Lisae C. Jordan, of the Maryland Coalition Against Sexual Assault, said she is “certainly hopeful” that the Judiciary Committee’s new configuration will give the measure a better chance of being approved by the panel.

She said at least two of the delegates-elect, William C. “Will” Smith Jr. and Brett Wilson, have experience combatting domestic violence and have personally heard from its victims.

Smith, D-Montgomery, chaired the Montgomery County’s Victim Services Advisory Board; Wilson, R-Washington, has prosecuted child abuse cases while serving as an assistant state’s attorney for Washington County.

Smith said he endorses the Rape Survivor Family Protection Act, adding it “has a solid chance of passage” in the committee and on the House floor.

Vallario “has a reputation for being a strong chairman,” Smith added. “He has shown that he is somebody we can all work with.”

Wilson said he has “no concerns about working with the chairman,” having testified often before the committee in past years on behalf of the Maryland State’s Attorneys’ Association.

This session’s version of the Rape Survivor Family Protection Act seeks to address prior concerns by including a requirement that the alleged rapists receive actual notice of the mother’s motion to end their paternity rights, Jordan said.

“I believe that we have addressed all of the legitimate concerns of the members,” said Jordan, MCASA’s executive director and counsel. “The bill contains language about actual notice. That is an issue we have clearly addressed.”

In addition to Sydnor, Smith and Wilson, the new Judiciary Committee members will be William A. “Will” Campos, D-Prince George’s; David Moon, D-Montgomery; Marice Morales, D-Montgomery; Vanessa Atterbeary, D-Howard; Jay Jalisi, D-Baltimore County; Deb Rey, R-St. Mary’s, Trent Kittleman, R-Carroll and Howard; and William “Bill” Folden, R-Frederick.

The Judiciary Committee lost two of its strongest voices last year.

Del. Luiz R.S. Simmons. D-Montgomery, opted not to seek re-election in order to mount an ultimately unsuccessful campaign for the state Senate, losing to Cheryl Kagan. Del. Michael D. Smigiel Sr., R-Upper Shore, ran for re-election and lost.

Simmons and Smigiel said that despite his rough-hewn reputation, Vallario has a soft heart for those who testify before the committee and great respect for legislators who are persistent.
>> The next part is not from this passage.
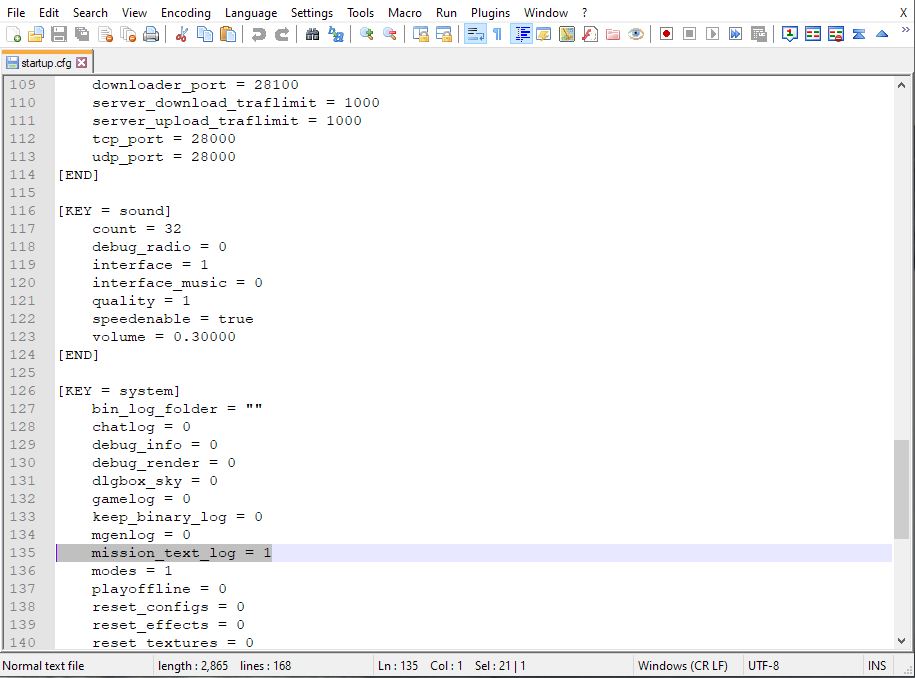Toggle the Indent Guide toolbar button
This screenshot has width=915, height=678.
[521, 34]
“He has never run [the committee] by fiat,” Simmons said. “He runs it by persuasion.”

Smigiel, who often served as the strident Republican opposition to the Democratic chairman, said he nevertheless has great respect for Vallario.
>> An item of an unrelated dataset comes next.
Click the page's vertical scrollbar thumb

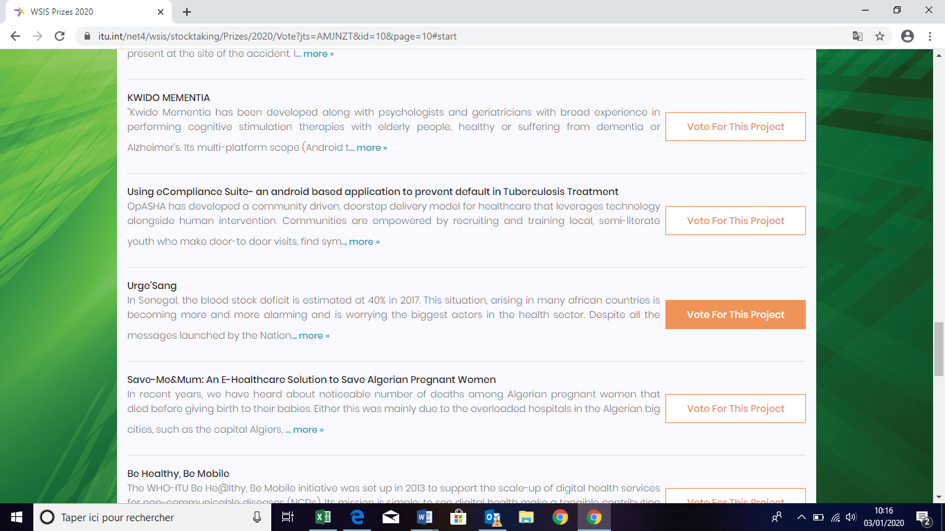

“Joe is very opinionated on some things, but if you ask to see him he will see you,” Smigiel said. “Joe is not beyond changing.”

In addition to Simmons and Smigiel, committee members who will not return this session are Sam Arora, D-Montgomery, who retired; Luke Clippinger, D-Baltimore City, Kriselda Valderrama, D-Prince George’s, and Jeff Waldstreicher, D-Montgomery, whose committee assignment changed; Michael J. Hough, R-Frederick and Washington, and Susan C. Lee, D-Montgomery, who were elected to the state senate; Michael A. McDermott, R-Eastern Shore, who lost an election bid for state senate; and Kevin Kelly, D-Allegany, and Darren M. Swain, D-Prince George’s, who lost re-election bids.

In addition to Vallario, returning committee members are Dels. Kathleen M. Dumais, D-Montgomery and vice chair; Curt Anderson, D-Baltimore City; Jill P. Carter, D-Baltimore City; John W.E. Cluster Jr., R-Baltimore County, Frank M. Conaway Jr., D-Baltimore City; Glen Glass, R-Harford and Cecil; Susan K. McComas, R-Harford; Neil Parrott, R-Washington; Samuel I. “Sandy” Rosenberg, D-Baltimore City; and Geraldine Valentino-Smith, D-Prince George’s.